The Booking Calendar plugin for WordPress, widely used for managing appointments and bookings, contains a sensitive information exposure vulnerability identified as CVE-2025-14146. The root cause is a missing authorization check (CWE-862) in the AJAX action 'WPBC_FLEXTIMELINE_NAV'. Specifically, nonce verification, which is a security measure to prevent unauthorized requests, is conditionally disabled by default because the 'booking_is_nonce_at_front_end' option defaults to 'Off'. When the 'booking_is_show_popover_in_timeline_front_end' option is enabled—commonly true in demo installations and optionally enabled by administrators—unauthenticated attackers can invoke this AJAX action to retrieve sensitive booking data. This data includes personally identifiable information (PII) such as customer names, email addresses, phone numbers, and detailed booking information. The vulnerability affects all versions up to and including 10.14.10. The attack vector requires no privileges or user interaction, making it remotely exploitable over the network. While no public exploits have been reported yet, the exposure of sensitive customer data poses significant privacy risks. The CVSS 3.1 score of 5.3 reflects a medium severity, emphasizing the confidentiality impact without affecting system integrity or availability.
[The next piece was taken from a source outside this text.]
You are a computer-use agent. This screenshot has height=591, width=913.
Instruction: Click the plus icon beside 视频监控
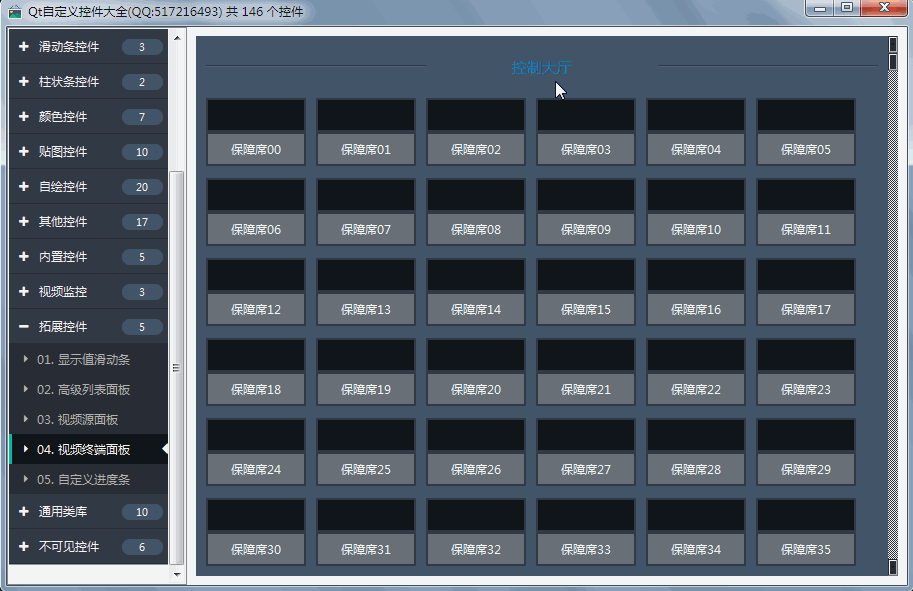(23, 292)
For European organizations, this vulnerability poses a significant risk to customer privacy and data protection compliance, particularly under GDPR regulations. Exposure of personal data such as names, emails, and phone numbers can lead to privacy violations, reputational damage, and potential regulatory fines. Organizations using the Booking Calendar plugin on their WordPress sites may inadvertently expose sensitive booking information to unauthenticated attackers. This can undermine customer trust and lead to secondary attacks such as phishing or social engineering. Since the vulnerability does not affect system integrity or availability, operational disruption is unlikely; however, the confidentiality breach alone is critical in the context of European data protection laws. The ease of exploitation and lack of authentication requirements increase the urgency for mitigation. Organizations in sectors with high customer interaction via booking systems—such as hospitality, healthcare, and professional services—are particularly vulnerable.

Administrators should immediately verify the configuration of the Booking Calendar plugin, specifically the 'booking_is_nonce_at_front_end' and 'booking_is_show_popover_in_timeline_front_end' options. Setting 'booking_is_nonce_at_front_end' to 'On' will enforce nonce verification and prevent unauthorized AJAX requests. If possible, disable the 'booking_is_show_popover_in_timeline_front_end' option unless absolutely necessary. Update the plugin to the latest version once a patch is released by wpdevelop. In the interim, restrict access to the AJAX endpoint via web application firewall (WAF) rules or IP whitelisting to limit exposure. Conduct audits of booking data access logs to detect any suspicious activity. Additionally, review and enhance overall WordPress security posture, including limiting plugin usage to trusted sources and regularly monitoring for plugin updates. Inform customers and stakeholders about the potential data exposure and prepare incident response plans in case of exploitation.